Study material —
=======
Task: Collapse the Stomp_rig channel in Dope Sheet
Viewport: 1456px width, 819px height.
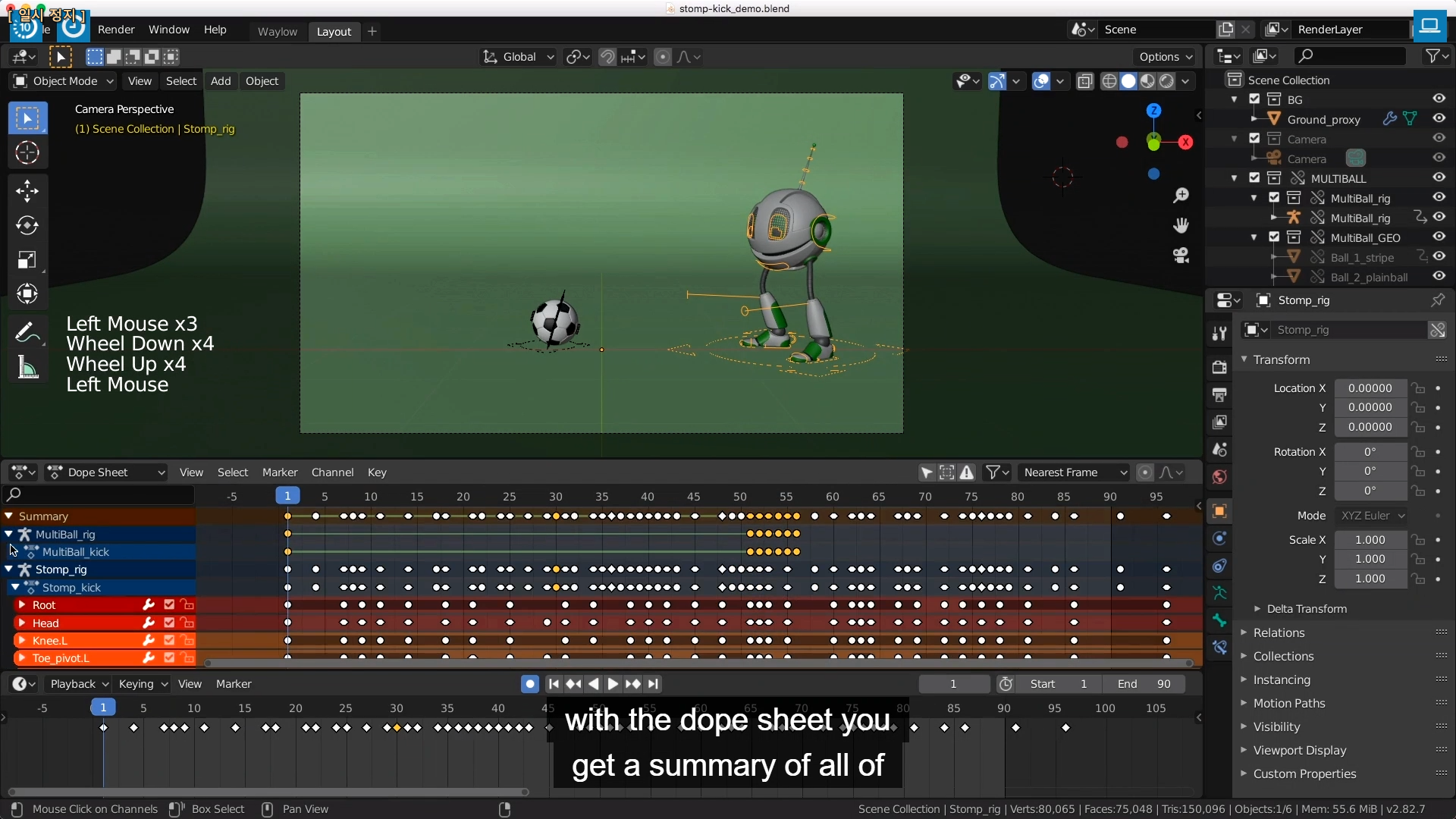Action: coord(9,570)
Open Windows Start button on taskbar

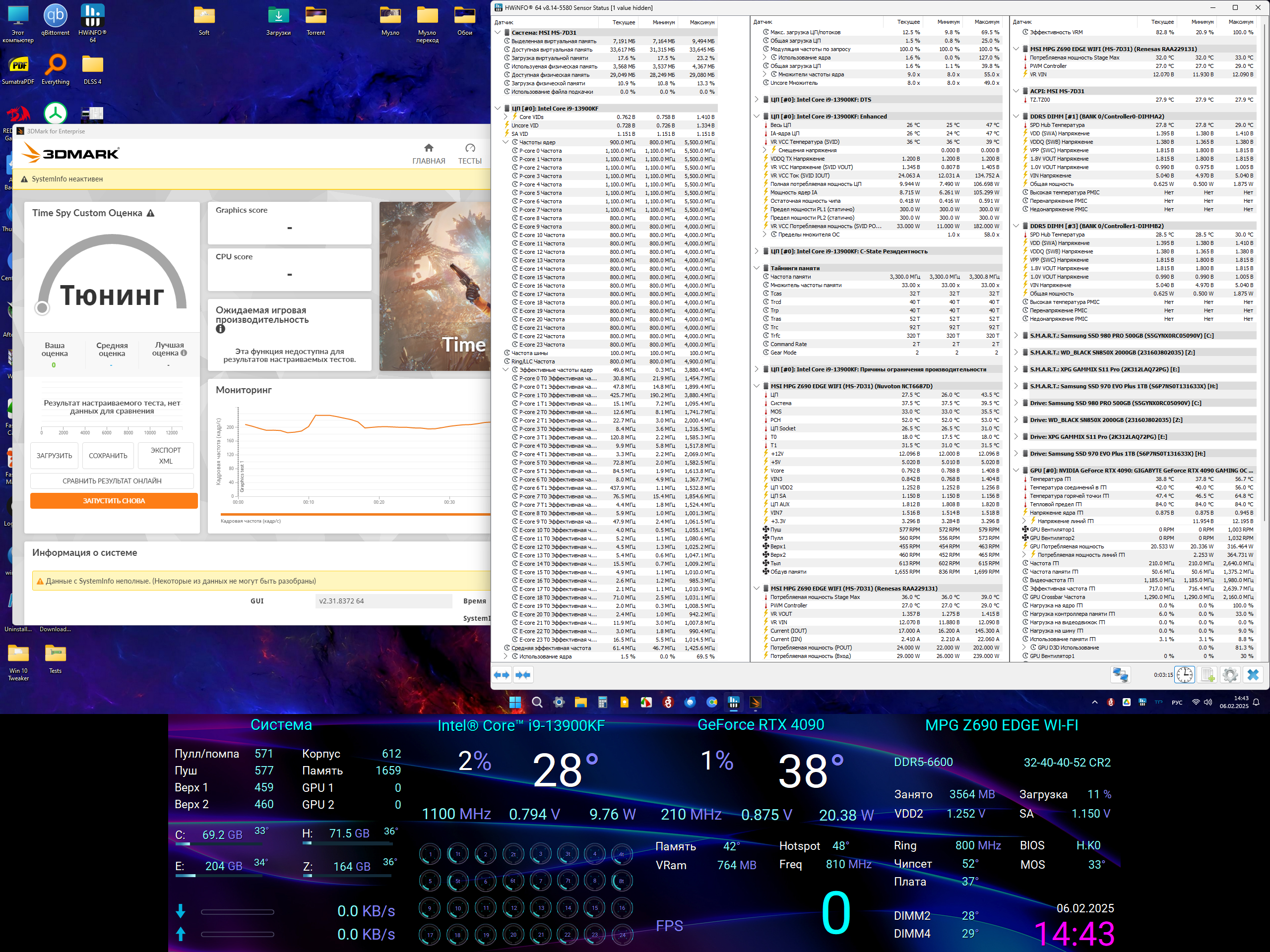point(515,703)
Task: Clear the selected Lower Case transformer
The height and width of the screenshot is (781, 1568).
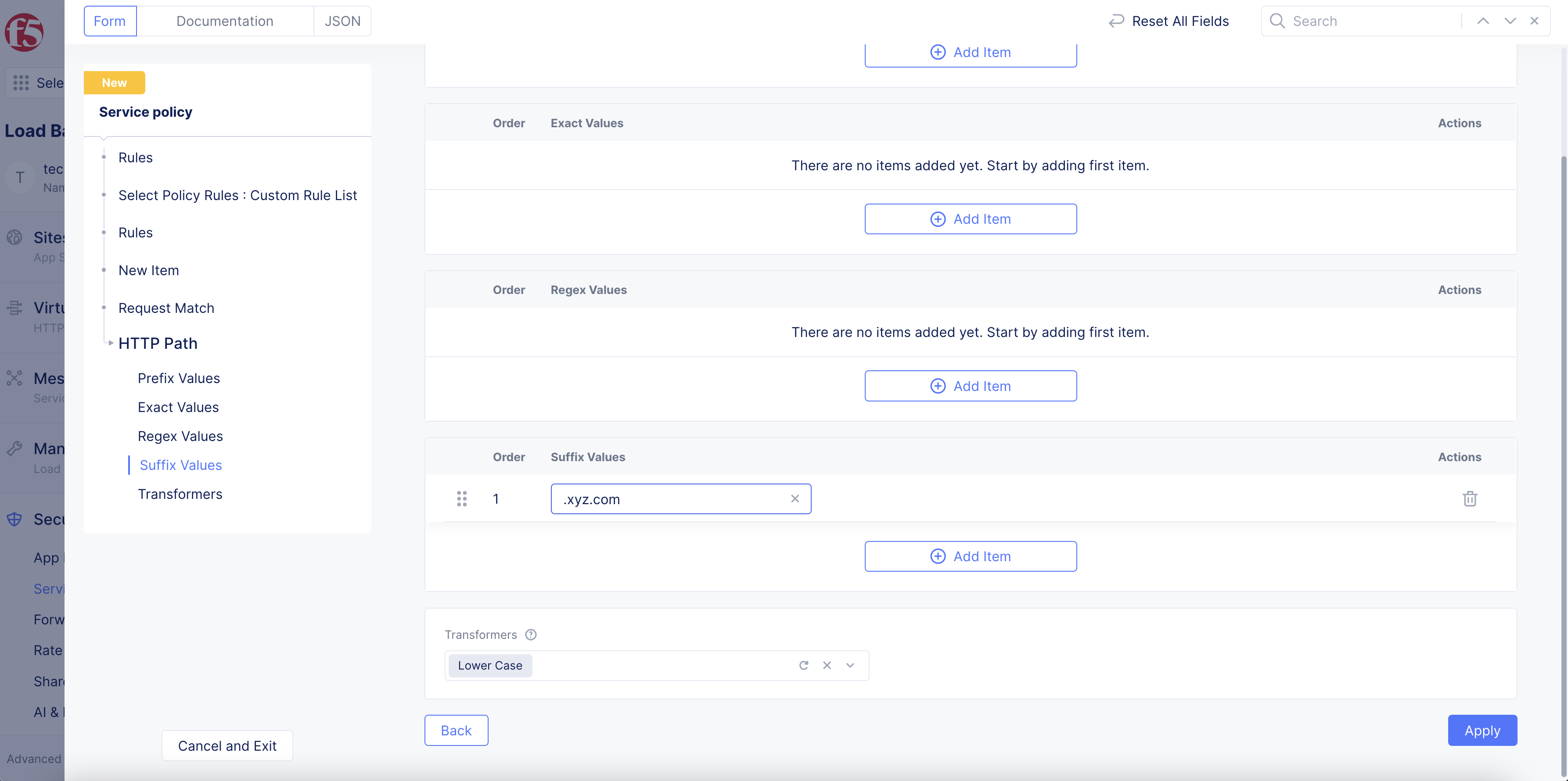Action: (827, 666)
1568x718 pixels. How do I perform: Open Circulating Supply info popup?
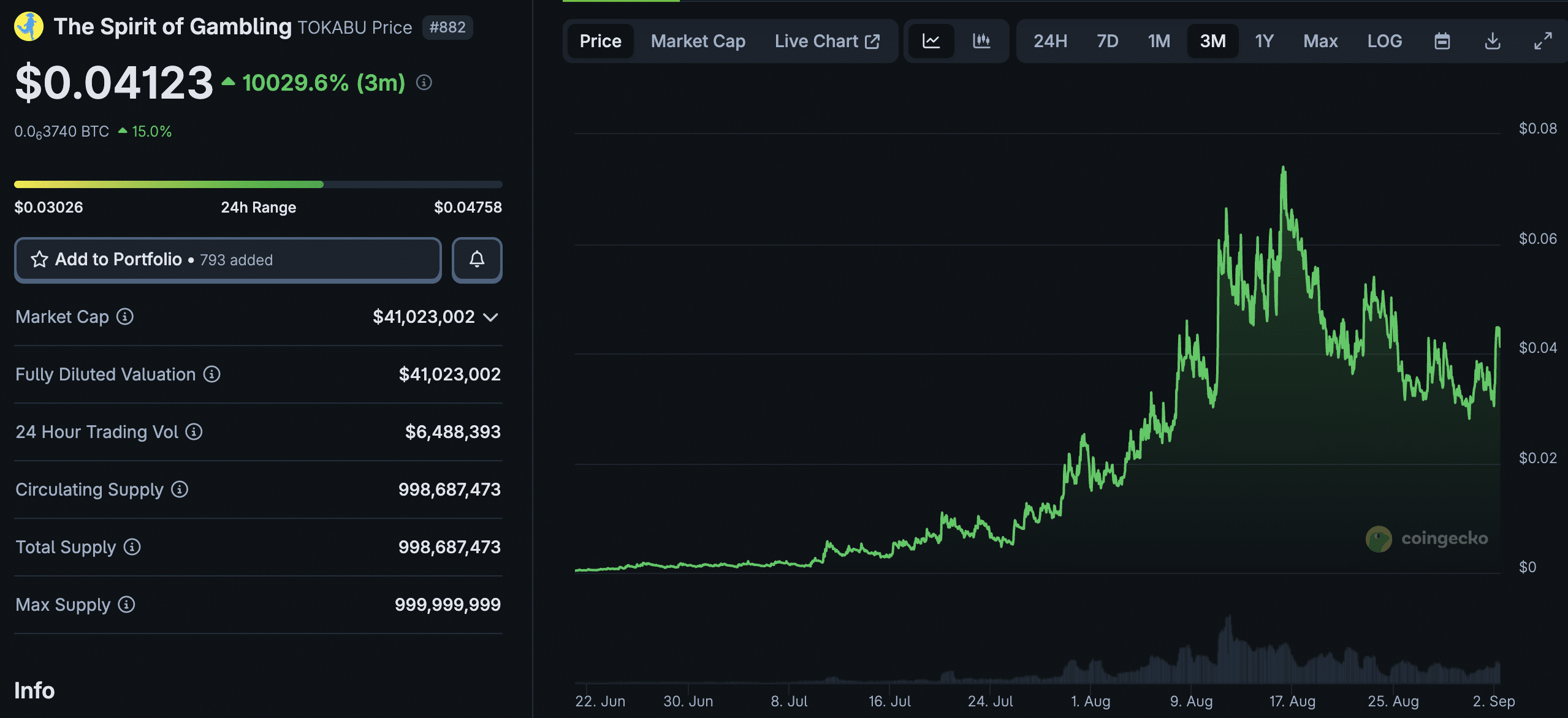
=======
Work instructions —
Return nothing except the lines from the line with "The height and" through the last line of the records above, copied exactly and without pictures.

Answer below —
The height and width of the screenshot is (781, 1568).
Action: (827, 666)
1568x718 pixels. How do I perform: Open Circulating Supply info popup?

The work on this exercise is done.